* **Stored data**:
================
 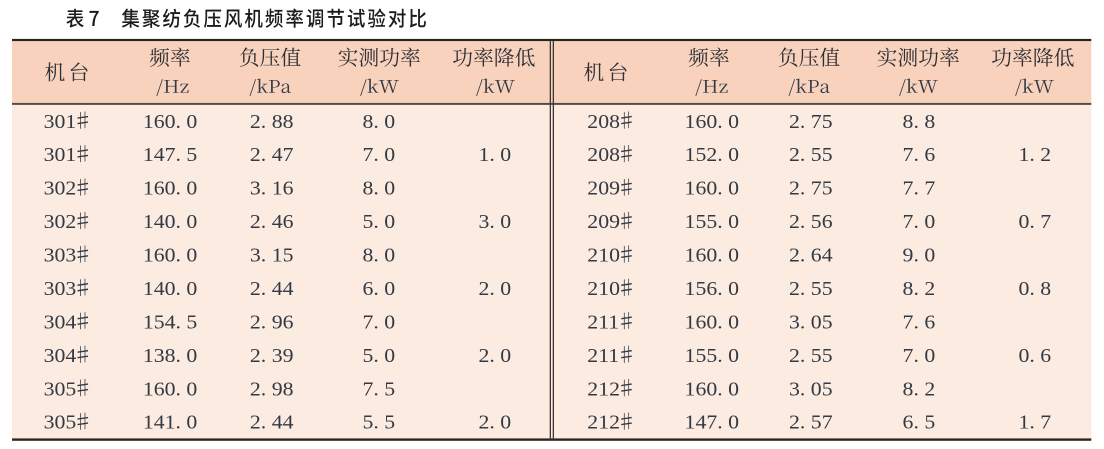 I want to click on svg-text: 6. 0, so click(x=378, y=288).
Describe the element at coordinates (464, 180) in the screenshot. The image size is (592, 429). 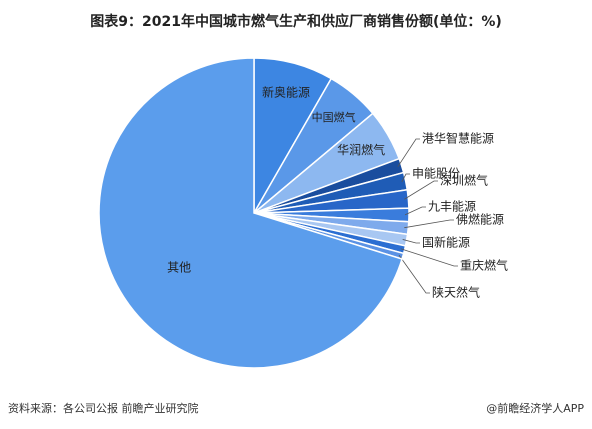
I see `slice-label: 深圳燃气` at that location.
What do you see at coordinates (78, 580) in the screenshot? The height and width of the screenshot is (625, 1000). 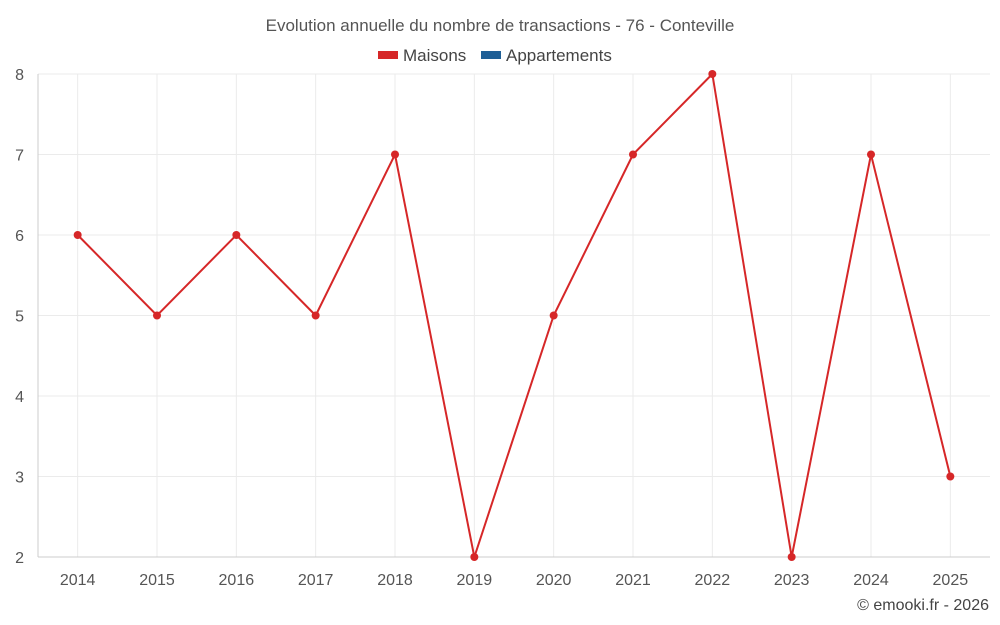 I see `x-tick-label: 2014` at bounding box center [78, 580].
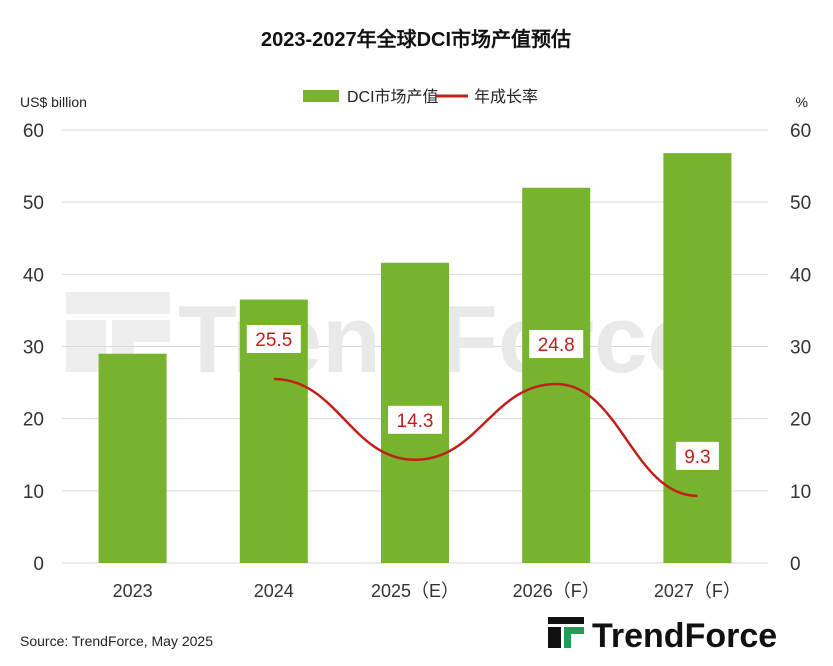 This screenshot has width=833, height=666. I want to click on line-data-labels: 25.5 14.3 24.8 9.3, so click(482, 397).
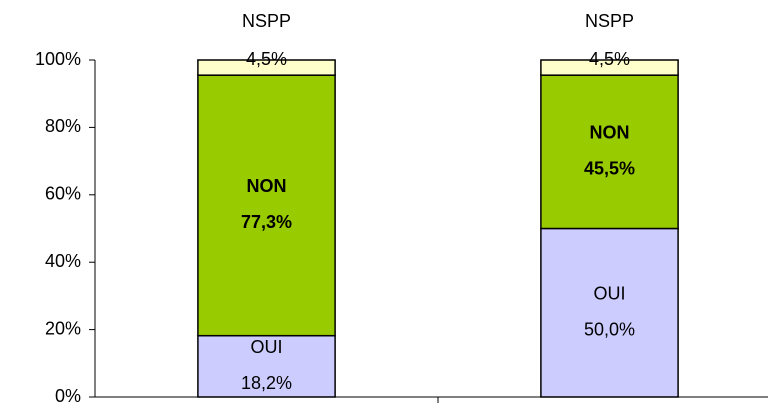  What do you see at coordinates (610, 169) in the screenshot?
I see `value-label: 45,5%` at bounding box center [610, 169].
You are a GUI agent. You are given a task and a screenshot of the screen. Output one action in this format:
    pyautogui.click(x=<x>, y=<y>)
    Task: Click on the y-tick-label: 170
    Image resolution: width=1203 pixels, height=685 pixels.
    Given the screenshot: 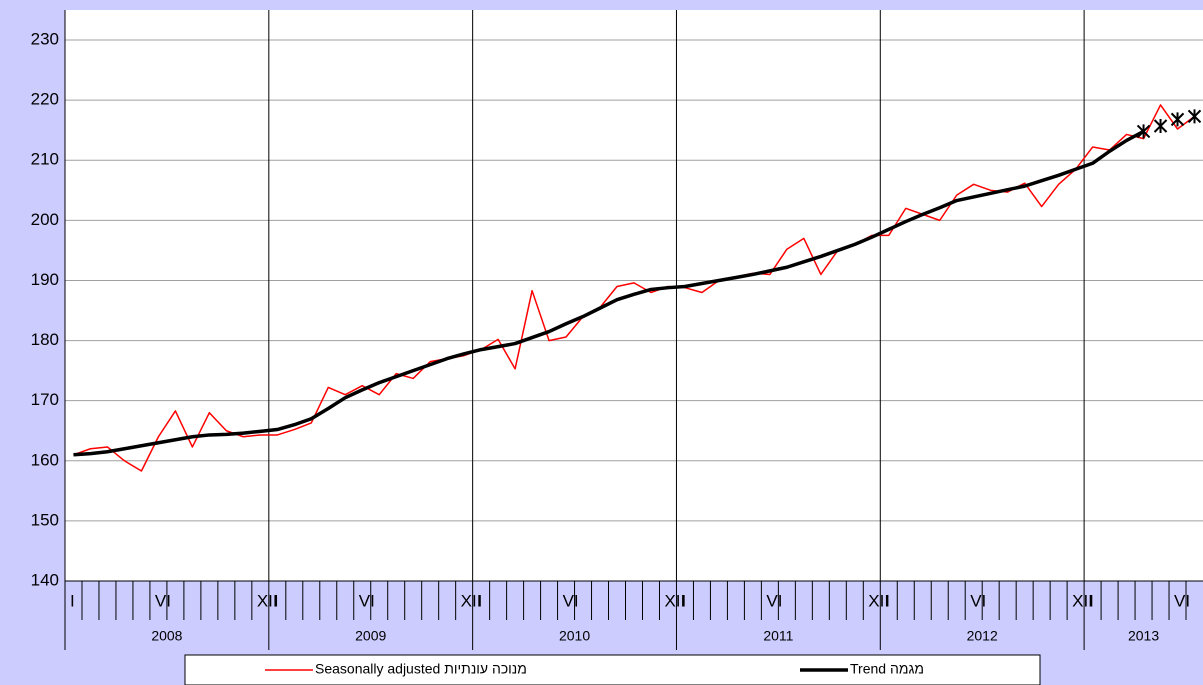 What is the action you would take?
    pyautogui.click(x=45, y=400)
    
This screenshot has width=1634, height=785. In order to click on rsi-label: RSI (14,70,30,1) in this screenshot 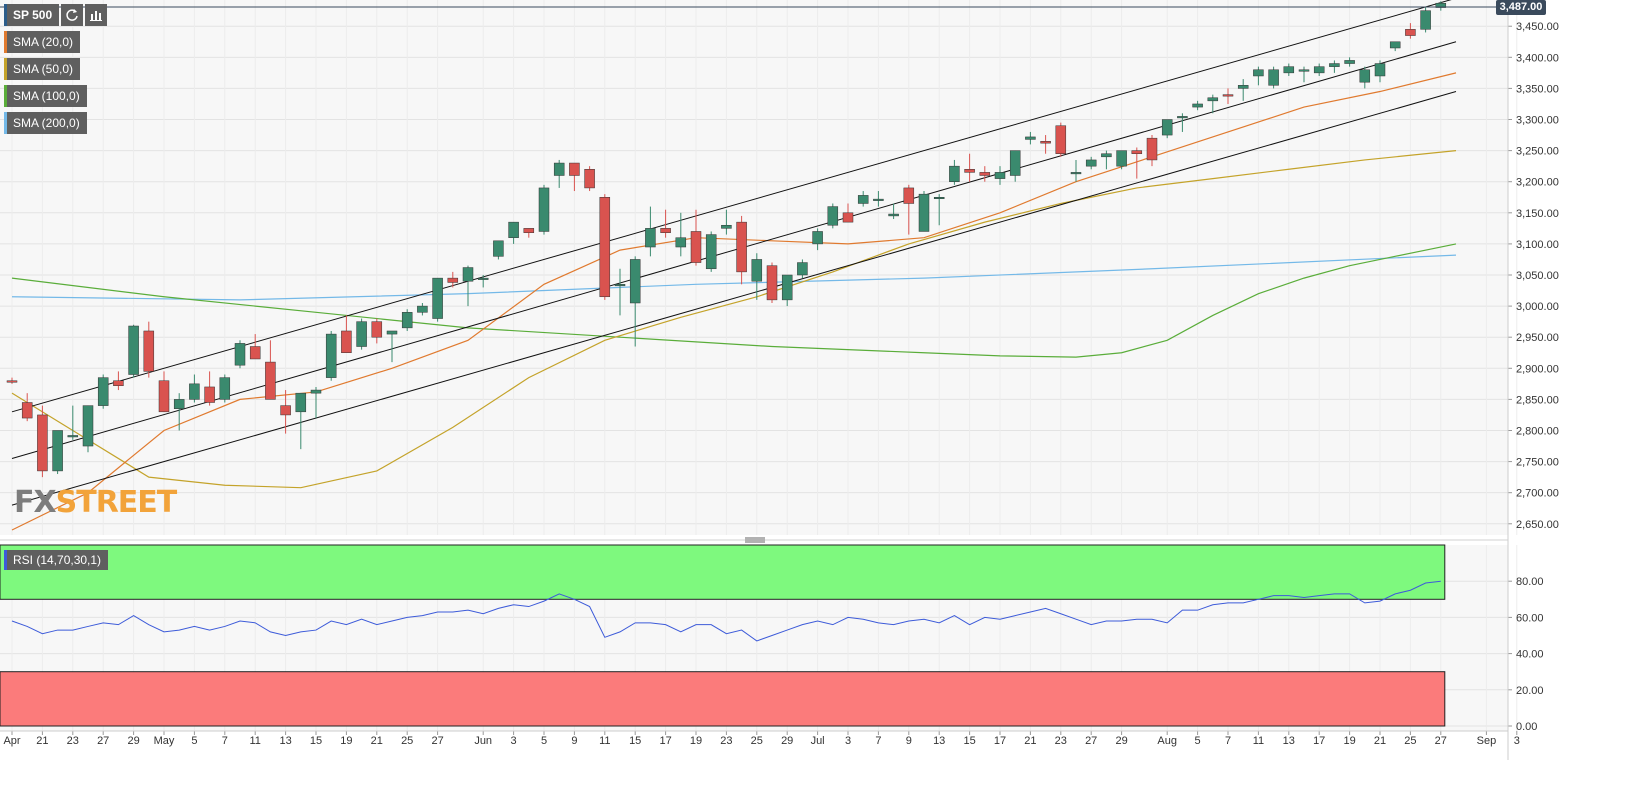, I will do `click(56, 560)`.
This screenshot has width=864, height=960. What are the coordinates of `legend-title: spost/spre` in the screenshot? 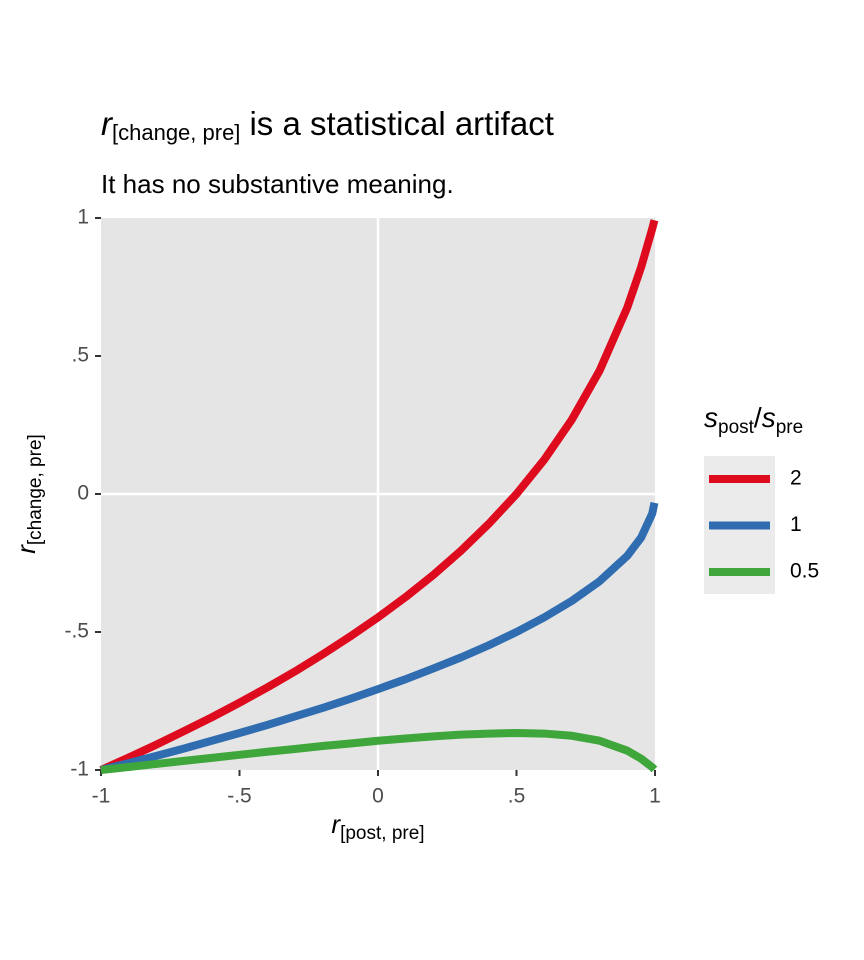 It's located at (754, 420).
================
* **Task instructions**: Copy the data from its start through the line containing "at that location.", keeping both ends and leaving the pictures out of your answer.

* **Output**:
  I want to click on svg-text: 6. 0, so click(x=378, y=288).
Describe the element at coordinates (464, 180) in the screenshot. The image size is (592, 429). 
I see `slice-label: 深圳燃气` at that location.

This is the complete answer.